- **Task prompt**
Rewrite the lines from the first one through the line with "This screenshot has", replacing "screenshot" with "screen capture" and keeping everything else the same.

- **Information given**
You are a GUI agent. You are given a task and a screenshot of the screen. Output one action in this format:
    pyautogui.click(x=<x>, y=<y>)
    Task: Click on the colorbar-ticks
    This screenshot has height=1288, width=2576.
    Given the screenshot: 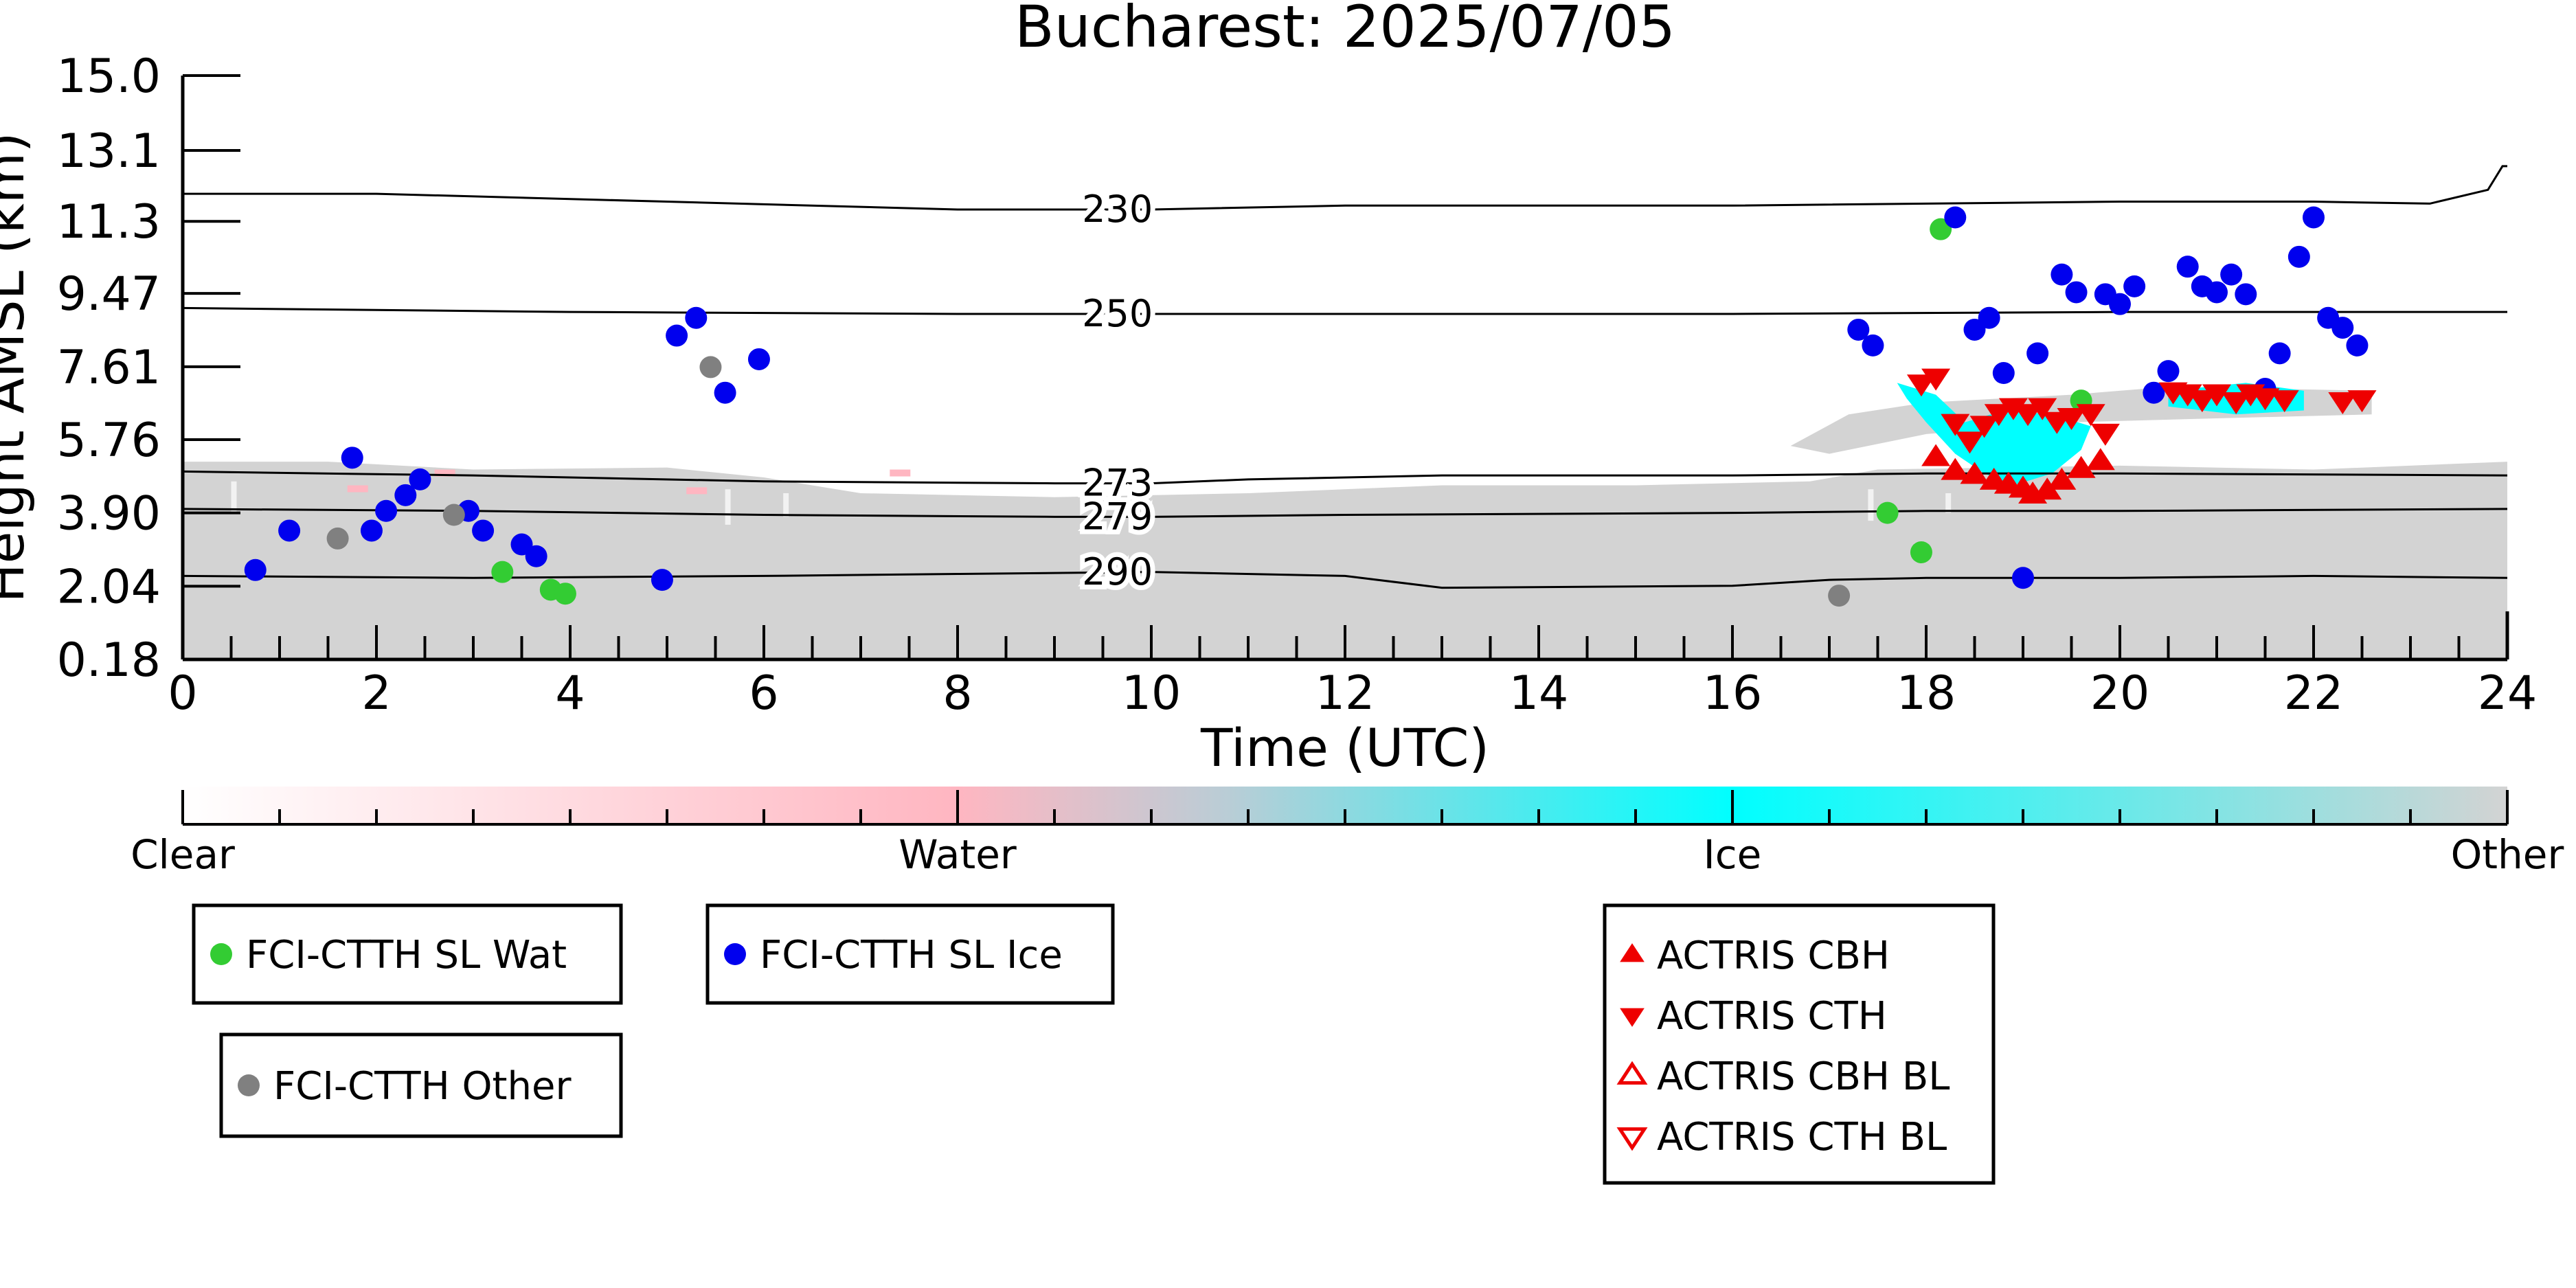 What is the action you would take?
    pyautogui.click(x=1345, y=807)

- **Task solution**
You are a GUI agent. You are given a task and a screen capture of the screen. Output one action in this format:
    pyautogui.click(x=<x>, y=<y>)
    Task: Click on the colorbar-ticks
    This screen capture has height=1288, width=2576.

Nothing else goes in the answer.